For a small, urgent fix on main:

git checkout main && git pull
# make the fix, commit, push
./scripts/release.sh    # bump VERSION, tag, push tag, optional GH release

The tag push triggers Cloud Build → image lands in Artifact Registry → ArgoCD picks it up → rolling update on GKE. See Deployment for the full chain.

If you need to ship a fix without bumping a tag (rare and discouraged), bump only the image reference in the devops/ repo and let ArgoCD reconcile.

Rollback

Two paths:

  1. ArgoCD UI — open the tomoda Application, click History and Rollback, select the previous sync, and confirm. ArgoCD re-applies the previous manifest set, including the previous image SHA. Fastest option.
  2. Git revert in the devops repogit revert the commit that bumped the image (in devops/k8s/apps/tomoda/) and push. ArgoCD reconciles on its next sync.

Avoid kubectl rollout undo unless ArgoCD itself is broken — it'll drift from the Git source of truth.

Mobile app rollback

Mobile is a separate beast because rollback means different things depending on the release vehicle.

Type of release Rollback options
EAS Update (OTA, JS-only) eas update --branch production --message "rollback" republishing the previous bundle, or use eas update:rollback to revert the channel pointer.
Native release (new binary submitted to App Store / Play Store) You can't unship a binary that's been approved. Submit a hotfix build with an incremented version. For Android you can halt the staged rollout in Play Console; for iOS you can pull from sale (App Store Connect → Pricing) but that's a sledgehammer.
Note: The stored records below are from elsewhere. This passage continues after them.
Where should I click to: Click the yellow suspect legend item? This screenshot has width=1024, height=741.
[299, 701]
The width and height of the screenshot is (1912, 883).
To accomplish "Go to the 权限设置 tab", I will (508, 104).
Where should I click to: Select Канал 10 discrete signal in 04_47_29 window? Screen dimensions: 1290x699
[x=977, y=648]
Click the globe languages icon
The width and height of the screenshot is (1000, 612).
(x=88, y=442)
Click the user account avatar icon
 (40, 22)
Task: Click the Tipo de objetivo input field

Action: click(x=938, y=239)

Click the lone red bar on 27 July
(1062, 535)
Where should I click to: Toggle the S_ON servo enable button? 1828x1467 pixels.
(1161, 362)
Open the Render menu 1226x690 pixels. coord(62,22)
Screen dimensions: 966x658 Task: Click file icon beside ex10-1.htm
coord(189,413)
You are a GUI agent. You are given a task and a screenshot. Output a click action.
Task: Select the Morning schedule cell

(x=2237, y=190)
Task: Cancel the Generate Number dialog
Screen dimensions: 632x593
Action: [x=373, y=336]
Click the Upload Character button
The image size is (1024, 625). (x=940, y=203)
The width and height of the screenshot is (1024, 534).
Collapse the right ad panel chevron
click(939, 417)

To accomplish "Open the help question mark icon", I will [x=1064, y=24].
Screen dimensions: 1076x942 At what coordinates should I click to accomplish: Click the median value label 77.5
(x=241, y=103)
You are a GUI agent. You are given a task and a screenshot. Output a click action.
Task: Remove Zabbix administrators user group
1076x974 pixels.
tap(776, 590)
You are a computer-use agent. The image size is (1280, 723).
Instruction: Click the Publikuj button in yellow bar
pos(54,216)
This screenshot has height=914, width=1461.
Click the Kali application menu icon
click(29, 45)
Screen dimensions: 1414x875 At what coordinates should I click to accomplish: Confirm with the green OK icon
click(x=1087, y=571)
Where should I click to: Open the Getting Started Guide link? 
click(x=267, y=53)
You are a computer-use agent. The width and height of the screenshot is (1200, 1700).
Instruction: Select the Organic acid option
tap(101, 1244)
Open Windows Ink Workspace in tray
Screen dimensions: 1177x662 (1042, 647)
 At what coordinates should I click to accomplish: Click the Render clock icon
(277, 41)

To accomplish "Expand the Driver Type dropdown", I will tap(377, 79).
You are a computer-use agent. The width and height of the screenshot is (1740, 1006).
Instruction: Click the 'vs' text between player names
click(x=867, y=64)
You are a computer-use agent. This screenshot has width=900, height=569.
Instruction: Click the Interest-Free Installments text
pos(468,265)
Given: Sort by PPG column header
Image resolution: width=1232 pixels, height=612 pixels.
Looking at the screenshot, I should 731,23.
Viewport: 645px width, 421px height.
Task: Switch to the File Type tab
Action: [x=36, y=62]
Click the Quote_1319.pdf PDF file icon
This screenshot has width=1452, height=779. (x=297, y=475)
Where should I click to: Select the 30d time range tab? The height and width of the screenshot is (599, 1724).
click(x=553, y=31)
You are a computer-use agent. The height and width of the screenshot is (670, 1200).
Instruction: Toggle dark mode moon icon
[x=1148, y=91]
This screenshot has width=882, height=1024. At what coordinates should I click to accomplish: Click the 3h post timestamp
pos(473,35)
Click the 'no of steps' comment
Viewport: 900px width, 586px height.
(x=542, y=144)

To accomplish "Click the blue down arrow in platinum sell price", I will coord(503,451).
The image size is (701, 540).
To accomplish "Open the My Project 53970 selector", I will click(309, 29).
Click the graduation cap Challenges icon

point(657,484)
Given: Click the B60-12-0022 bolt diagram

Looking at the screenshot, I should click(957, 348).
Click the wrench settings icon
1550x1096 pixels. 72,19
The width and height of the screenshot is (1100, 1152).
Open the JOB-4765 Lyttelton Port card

See Native Release for the full release flow.

Add a new env var

A new backend env var is a multi-step change:

  1. Add the field to the config struct (backend/internal/config/config.go or equivalent — see ../backend/infrastructure/config.md).
  2. Add the default / per-env value in backend/config.local.yaml and backend/config.{dev,prod}.yaml.
  3. Update backend/env.example.local so other developers see it.
  4. Add to scripts/pull-secrets.sh if the value is sensitive (so task dev picks it up).
  5. Create the secret in GCP Secret Manager (gcloud secrets create ...) for non-local environments.
  6. Add a key to the K8s backend-secrets Secret in the devops/ repo so it gets injected into the Pod.

Skipping step 6 will leave the Pod running without the value — usually a silent failure in the affected code path.

Add a new scheduled task

Scheduled jobs are not K8s CronJobs — they're handled by the in-process scheduler. See ../backend/infrastructure/workers-scheduler.md for how to register a new periodic task.

Investigate a slow query

task db:console       # opens psql against the local Postgres

Then:

EXPLAIN (ANALYZE, BUFFERS) SELECT ...;

For production, use Cloud SQL Insights in the GCP Console — it tracks the top queries by total time and exposes execution plans without needing a direct DB shell.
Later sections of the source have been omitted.